The Marriage Code: A Novel
Page 22
“Have you ever seen one?” Emma’s voice woke him from his tiresome train of thought.
“Seen a what?” Rishi asked.
“A tiger. I just can’t believe I might see one outside of a zoo.”
They were halfway to the town of Thekkady, which Emma had suggested should be first on their agenda since the tiger preserve was there. Rishi didn’t want to spoil her fun, but it was called a tiger preserve, and that might mean there was just one tiger they were preserving.
“I’ve never gone to a tiger preserve, so I’m not sure how many are actually there,” Rishi said. “The British killed most of them during colonial times. If you don’t see one, you’ll know who to blame.”
Rolling down the window, he let the breeze rush over his face. There were so many trees.

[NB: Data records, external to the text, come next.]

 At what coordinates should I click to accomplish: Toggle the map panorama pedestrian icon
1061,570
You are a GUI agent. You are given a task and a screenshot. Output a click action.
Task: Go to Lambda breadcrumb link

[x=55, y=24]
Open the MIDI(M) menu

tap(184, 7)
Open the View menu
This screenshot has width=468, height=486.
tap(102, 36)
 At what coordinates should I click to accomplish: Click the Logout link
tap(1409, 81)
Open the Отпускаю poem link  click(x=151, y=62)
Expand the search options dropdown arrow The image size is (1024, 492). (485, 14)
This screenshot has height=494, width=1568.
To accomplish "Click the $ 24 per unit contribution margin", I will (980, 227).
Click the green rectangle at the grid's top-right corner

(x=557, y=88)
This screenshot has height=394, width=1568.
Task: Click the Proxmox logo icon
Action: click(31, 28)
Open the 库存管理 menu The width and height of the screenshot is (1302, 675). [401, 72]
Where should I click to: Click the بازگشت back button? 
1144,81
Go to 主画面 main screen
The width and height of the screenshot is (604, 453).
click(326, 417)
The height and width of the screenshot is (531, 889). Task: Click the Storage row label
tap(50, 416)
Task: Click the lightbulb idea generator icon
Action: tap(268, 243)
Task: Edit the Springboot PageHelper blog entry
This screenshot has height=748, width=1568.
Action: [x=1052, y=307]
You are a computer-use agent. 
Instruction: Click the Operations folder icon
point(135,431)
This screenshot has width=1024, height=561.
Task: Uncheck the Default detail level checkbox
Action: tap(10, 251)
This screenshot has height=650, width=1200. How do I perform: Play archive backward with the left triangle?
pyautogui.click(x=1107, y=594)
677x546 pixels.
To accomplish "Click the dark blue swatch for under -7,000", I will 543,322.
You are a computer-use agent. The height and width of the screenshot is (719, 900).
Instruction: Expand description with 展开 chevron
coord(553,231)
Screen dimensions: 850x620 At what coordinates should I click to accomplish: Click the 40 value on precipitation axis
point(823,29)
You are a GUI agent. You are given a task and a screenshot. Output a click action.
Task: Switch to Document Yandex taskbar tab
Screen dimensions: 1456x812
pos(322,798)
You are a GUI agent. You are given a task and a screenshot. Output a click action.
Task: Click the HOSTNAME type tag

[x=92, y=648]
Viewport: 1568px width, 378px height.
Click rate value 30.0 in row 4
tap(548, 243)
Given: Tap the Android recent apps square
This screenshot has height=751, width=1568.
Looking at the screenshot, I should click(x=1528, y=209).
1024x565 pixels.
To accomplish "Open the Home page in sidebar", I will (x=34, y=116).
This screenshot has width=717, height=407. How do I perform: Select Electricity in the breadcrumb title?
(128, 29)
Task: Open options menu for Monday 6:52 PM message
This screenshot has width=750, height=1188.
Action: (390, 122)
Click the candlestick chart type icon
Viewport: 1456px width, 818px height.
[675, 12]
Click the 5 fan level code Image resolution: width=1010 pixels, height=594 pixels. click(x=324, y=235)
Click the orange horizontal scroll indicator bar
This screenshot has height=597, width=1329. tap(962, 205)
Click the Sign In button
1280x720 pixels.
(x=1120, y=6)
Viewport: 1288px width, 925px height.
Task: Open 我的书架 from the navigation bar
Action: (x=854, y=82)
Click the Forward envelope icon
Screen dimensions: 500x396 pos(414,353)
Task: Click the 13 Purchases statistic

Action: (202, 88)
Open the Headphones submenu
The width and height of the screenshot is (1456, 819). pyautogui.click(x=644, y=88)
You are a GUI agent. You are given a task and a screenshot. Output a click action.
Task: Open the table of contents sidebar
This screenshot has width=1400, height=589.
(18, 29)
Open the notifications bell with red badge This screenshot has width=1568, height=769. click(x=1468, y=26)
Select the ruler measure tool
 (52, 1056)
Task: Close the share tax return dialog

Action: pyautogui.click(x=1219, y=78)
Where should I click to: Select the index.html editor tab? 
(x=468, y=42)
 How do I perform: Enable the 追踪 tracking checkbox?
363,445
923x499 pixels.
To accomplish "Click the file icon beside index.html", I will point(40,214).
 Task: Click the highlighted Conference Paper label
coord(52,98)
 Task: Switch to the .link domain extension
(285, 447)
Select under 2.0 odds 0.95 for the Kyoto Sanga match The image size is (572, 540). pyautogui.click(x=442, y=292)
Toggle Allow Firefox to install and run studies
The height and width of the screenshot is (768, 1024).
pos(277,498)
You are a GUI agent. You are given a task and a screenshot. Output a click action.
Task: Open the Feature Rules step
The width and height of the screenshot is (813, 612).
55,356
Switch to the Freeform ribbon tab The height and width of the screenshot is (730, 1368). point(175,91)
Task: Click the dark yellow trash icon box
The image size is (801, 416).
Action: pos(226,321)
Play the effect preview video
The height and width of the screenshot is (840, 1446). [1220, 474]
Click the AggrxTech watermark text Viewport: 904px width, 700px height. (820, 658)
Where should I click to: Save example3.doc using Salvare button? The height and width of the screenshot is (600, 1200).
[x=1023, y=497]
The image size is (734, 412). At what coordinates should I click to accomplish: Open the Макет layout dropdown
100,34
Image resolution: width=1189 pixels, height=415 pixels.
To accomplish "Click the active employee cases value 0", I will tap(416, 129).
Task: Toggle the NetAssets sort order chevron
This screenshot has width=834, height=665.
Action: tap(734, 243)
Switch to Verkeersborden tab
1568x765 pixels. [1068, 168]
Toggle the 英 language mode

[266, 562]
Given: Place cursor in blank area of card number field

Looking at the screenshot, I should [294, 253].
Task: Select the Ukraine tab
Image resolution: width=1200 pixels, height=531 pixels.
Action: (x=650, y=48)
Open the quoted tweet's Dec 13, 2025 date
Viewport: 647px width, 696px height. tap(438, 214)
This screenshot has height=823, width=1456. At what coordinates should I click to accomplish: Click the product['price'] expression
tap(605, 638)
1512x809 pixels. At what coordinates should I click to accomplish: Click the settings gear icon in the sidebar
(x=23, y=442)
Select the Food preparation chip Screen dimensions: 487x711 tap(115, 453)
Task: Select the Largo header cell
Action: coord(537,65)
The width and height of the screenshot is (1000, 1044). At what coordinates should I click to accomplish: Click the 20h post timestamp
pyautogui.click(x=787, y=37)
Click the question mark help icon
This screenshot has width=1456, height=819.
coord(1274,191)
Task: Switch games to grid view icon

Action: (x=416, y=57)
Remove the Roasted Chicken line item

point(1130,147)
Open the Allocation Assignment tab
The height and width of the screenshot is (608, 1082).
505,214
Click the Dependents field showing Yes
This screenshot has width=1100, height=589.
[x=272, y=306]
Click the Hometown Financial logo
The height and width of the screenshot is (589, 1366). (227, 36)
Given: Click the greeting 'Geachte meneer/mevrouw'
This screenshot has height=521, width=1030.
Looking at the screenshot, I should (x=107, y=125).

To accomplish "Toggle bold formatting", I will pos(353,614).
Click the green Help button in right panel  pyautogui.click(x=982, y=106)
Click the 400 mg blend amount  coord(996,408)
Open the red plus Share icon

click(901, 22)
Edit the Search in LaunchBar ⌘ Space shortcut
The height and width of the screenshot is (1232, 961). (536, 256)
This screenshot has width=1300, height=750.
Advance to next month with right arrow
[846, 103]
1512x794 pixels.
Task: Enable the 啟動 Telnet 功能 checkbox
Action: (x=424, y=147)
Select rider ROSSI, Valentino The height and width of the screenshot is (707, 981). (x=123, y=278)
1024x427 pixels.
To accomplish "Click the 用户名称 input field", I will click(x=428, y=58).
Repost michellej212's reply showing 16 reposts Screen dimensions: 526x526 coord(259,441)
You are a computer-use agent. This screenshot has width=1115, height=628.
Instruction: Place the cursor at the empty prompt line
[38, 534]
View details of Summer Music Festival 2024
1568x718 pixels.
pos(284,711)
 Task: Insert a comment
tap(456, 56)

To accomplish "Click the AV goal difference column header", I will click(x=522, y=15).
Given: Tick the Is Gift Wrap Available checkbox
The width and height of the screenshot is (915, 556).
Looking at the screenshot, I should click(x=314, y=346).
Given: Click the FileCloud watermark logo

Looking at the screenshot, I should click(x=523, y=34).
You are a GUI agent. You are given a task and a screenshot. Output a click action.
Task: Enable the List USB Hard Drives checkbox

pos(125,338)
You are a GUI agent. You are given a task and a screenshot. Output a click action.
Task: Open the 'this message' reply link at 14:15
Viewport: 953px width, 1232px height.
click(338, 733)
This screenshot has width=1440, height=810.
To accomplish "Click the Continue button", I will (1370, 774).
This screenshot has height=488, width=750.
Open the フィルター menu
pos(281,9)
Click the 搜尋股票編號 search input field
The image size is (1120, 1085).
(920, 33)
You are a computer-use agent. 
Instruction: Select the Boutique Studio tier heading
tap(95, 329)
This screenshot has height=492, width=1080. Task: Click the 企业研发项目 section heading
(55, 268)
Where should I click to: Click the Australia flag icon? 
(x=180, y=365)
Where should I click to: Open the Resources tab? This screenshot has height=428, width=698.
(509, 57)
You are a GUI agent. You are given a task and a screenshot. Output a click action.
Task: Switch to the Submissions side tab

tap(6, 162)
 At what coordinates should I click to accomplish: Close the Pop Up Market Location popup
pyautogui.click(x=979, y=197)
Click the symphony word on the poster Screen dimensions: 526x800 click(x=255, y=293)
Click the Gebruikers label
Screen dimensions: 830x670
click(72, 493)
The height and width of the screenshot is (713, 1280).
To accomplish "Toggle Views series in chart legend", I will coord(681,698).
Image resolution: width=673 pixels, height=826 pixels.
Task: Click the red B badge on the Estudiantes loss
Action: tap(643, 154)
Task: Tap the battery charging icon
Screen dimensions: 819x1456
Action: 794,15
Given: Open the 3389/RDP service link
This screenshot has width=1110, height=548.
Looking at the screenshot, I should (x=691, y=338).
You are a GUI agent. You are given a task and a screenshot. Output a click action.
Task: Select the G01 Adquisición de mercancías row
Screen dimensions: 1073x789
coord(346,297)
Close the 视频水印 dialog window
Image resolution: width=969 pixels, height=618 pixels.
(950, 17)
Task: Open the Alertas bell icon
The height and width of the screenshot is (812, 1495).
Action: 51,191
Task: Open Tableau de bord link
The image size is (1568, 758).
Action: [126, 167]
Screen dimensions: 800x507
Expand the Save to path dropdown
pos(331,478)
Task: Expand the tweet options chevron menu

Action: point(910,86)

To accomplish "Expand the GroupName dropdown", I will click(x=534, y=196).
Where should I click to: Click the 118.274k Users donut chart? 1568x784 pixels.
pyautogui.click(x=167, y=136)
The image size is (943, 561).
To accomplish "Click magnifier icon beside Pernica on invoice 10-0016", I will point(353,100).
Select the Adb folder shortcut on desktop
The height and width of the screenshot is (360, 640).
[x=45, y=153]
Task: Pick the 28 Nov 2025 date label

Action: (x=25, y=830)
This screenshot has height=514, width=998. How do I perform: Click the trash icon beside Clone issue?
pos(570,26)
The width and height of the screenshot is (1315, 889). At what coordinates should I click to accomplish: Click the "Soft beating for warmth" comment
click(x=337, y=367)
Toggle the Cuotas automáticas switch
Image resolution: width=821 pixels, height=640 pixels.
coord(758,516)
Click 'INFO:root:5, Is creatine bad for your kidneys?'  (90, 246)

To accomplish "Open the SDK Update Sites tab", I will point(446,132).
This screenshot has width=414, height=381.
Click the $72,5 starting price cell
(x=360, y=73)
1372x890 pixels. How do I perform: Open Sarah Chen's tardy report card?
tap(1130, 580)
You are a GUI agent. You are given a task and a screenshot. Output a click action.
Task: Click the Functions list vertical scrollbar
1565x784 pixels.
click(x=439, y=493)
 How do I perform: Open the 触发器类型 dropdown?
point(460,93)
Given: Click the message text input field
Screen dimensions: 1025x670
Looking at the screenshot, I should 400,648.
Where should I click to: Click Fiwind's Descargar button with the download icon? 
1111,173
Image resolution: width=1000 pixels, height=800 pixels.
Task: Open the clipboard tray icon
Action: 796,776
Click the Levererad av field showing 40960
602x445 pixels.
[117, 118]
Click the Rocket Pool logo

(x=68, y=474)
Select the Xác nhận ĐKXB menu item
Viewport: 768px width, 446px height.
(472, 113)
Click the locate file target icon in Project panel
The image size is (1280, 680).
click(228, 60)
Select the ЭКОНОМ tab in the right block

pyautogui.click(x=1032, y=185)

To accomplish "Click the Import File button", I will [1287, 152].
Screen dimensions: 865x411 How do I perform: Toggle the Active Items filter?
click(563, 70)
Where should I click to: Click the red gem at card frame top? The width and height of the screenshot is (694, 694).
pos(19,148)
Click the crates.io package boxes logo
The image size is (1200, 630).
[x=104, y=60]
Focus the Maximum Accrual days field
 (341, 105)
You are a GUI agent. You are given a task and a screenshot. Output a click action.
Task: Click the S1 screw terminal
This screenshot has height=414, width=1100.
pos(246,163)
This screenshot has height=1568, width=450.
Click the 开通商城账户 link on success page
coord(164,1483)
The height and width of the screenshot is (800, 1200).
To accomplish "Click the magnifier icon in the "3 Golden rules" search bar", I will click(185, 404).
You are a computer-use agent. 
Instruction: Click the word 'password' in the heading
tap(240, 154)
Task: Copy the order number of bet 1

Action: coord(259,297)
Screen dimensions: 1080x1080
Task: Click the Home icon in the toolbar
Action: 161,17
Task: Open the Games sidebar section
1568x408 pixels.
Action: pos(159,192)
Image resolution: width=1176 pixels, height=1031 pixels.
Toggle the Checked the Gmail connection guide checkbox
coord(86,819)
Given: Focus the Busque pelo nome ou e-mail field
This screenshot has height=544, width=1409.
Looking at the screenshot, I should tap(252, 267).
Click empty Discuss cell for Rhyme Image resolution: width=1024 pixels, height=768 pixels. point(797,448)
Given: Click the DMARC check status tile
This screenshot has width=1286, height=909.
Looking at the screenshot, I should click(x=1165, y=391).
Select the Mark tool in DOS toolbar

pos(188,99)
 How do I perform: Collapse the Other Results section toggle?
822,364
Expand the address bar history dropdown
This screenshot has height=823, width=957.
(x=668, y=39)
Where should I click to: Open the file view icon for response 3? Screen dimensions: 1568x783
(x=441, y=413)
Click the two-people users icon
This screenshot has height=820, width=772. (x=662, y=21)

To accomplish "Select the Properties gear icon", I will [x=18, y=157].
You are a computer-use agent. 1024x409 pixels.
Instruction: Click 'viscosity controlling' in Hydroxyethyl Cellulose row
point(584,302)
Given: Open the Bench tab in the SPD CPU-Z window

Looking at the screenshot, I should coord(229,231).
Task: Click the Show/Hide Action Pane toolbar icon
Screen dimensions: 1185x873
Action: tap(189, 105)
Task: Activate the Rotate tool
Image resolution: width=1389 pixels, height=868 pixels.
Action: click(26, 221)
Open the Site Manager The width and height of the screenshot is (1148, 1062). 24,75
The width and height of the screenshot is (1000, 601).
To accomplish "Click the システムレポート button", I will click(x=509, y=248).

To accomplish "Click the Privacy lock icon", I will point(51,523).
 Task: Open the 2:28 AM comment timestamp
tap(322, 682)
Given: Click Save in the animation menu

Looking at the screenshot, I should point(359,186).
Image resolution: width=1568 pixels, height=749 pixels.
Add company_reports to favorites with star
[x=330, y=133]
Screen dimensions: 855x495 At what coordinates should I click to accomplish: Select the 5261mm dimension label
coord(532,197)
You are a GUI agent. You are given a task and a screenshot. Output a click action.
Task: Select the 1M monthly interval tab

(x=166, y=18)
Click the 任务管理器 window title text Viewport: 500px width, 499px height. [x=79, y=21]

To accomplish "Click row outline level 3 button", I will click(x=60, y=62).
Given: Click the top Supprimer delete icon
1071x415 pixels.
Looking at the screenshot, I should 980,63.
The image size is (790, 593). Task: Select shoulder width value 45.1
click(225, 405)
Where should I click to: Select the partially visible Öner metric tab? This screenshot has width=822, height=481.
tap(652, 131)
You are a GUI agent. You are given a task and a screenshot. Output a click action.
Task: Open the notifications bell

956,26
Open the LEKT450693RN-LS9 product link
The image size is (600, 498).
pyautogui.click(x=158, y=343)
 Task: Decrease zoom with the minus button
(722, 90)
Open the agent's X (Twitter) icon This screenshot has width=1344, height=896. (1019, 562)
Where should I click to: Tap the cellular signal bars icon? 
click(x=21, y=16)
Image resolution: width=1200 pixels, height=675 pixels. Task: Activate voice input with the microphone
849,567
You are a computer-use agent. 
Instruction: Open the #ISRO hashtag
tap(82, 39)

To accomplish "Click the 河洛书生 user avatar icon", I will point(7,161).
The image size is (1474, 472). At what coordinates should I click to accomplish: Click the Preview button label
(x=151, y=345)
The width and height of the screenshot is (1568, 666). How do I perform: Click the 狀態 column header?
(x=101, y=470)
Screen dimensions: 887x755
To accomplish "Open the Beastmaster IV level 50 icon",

The green canopy of the forest arched over them, the air slightly misty in the higher elevations, cool enough you could wear a jacket.
The driver slowed the car. “Boss,” he said in the local language, Malayalam. “Elephants ahead.”
“Emma,” Rishi whispered, and his hand met hers with clandestine creeping on the seat. The immediate comfort from just touching her took him aback. He looked at her, dread coming over him, but the look on Emma’s face at seeing the three elephants marching, tails swishing side to side, taking up both lanes of the road, dismissed any worries and just let him enjoy her pleasure.
Emma gripped Rishi’s hand, frozen. “It’s like National Geographic.”
“Good thing they are going the other way,” Rishi said as they watched the herd exit off the road into a cluster of trees. “Angry elephants are a lot less cute.”
“Well, that was amazing. I can die happy now.” Emma sighed, her head falling against the seat.
“Because of a few elephants?”
“Well, that and other things,” Emma said, gliding the edge of her hand along his thigh.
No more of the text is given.